Trabalhadores da Empresa Brasileira de Correios e Telégrafos (ECT) entraram em greve por tempo indeterminado nesta quarta-feira (14/09). A categoria reivindica aumento salarial de R$ 400, reajuste do vale-refeição e do vale-alimentação, piso salarial de R$ 1.635 e reposição da inflação de 7,16%.

Segundo o representante do comando de greve e de negociações da Federação Nacional dos Trabalhadores em Empresas de Correios, Telégrafos e Similares (Fentect), José Gonçalves de Almeida, a empresa apresentou uma proposta segunda-feira (12/09) à noite, mas não teve sucesso. “Foi oferecido reajuste salarial de 6,87%, abono de R$ 800 e R$ 25 de vale-alimentação, que seriam pagos somente em janeiro. A categoria, porém, rejeitou, dando início à greve”, disse Almeida.

Para o carteiro Luiz Simão, que trabalha no Centro de Distribuição Domiciliar (CDD) de Ceilândia – cidade satélite do Distrito Federal -, a greve é uma forma de o trabalhador se manifestar e lutar por seus direitos. “Com a greve, podemos reivindicar nossos direitos e, unidos, sairemos vitoriosos.
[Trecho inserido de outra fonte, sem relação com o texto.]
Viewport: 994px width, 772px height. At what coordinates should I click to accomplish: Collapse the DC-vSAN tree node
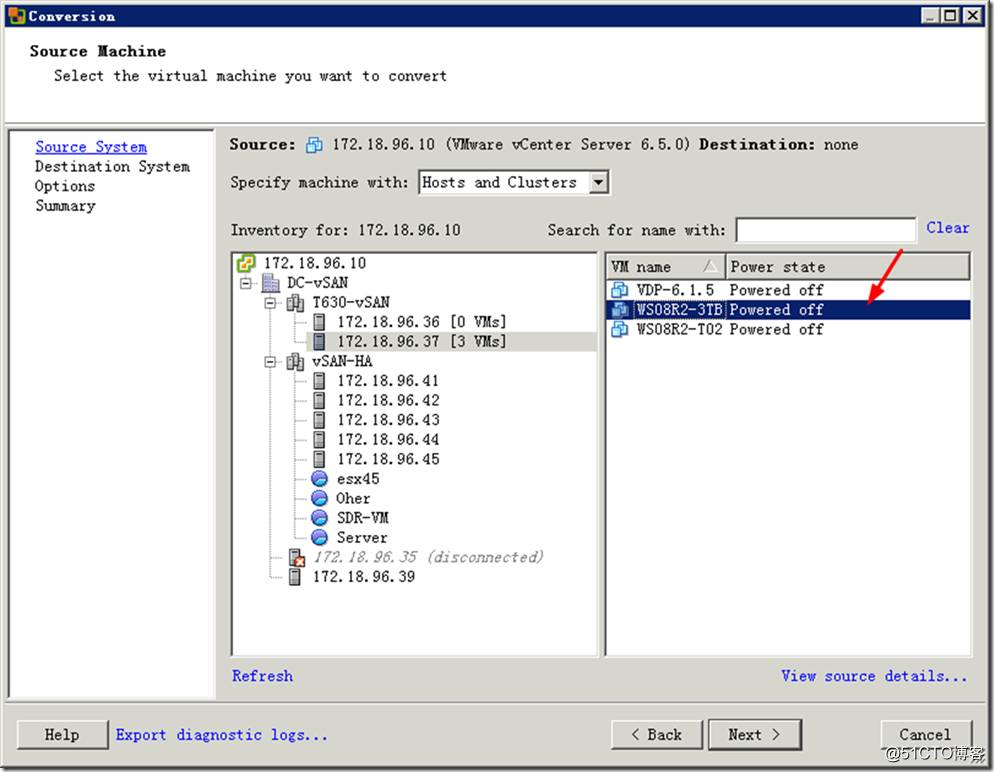click(x=247, y=283)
Queremos melhorias no salário e, nessa época, a mudança de horário, já que a Defesa Civil proíbe a exposição ao sol nesse período de seca”, explicou.

Em nota, a ECT informou que está trabalhando para normalizar a situação o mais rápido possível, por meio de uma série de medidas que garantam o atendimento à população. Agora à tarde, o presidente dos Correios, Wagner Pinheiro de Oliveira, concederá entrevista sobre a paralisação dos trabalhadores.